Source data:
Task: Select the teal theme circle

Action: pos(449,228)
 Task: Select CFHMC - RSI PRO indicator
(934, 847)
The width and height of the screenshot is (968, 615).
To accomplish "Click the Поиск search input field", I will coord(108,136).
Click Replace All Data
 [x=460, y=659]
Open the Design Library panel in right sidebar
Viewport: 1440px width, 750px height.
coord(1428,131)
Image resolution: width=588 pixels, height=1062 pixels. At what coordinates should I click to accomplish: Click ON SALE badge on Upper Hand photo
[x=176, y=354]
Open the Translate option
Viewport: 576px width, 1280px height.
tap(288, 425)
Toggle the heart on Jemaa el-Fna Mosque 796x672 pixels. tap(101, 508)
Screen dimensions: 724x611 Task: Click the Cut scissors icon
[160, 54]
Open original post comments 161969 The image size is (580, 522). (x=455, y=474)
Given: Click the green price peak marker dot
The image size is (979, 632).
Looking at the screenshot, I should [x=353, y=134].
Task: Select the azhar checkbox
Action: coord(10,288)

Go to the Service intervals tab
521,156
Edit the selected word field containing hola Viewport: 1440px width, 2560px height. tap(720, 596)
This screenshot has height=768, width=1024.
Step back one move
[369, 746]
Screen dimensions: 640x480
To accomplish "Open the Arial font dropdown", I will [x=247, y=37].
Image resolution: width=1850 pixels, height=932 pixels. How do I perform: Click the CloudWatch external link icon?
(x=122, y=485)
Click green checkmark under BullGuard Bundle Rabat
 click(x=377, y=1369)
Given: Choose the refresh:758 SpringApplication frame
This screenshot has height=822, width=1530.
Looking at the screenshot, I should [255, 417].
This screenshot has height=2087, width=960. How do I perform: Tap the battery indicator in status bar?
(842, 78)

§ TO DO: Please reply with an exact copy of the lines above, starting at the first and ending at the line that holds "Toggle the heart".

§ SOLUTION FOR THIS PROBLEM:
Task: Select the teal theme circle

Action: pos(449,228)
 Task: Select CFHMC - RSI PRO indicator
(934, 847)
The width and height of the screenshot is (968, 615).
To accomplish "Click the Поиск search input field", I will coord(108,136).
Click Replace All Data
 [x=460, y=659]
Open the Design Library panel in right sidebar
Viewport: 1440px width, 750px height.
coord(1428,131)
Image resolution: width=588 pixels, height=1062 pixels. At what coordinates should I click to accomplish: Click ON SALE badge on Upper Hand photo
[x=176, y=354]
Open the Translate option
Viewport: 576px width, 1280px height.
tap(288, 425)
Toggle the heart on Jemaa el-Fna Mosque 796x672 pixels. tap(101, 508)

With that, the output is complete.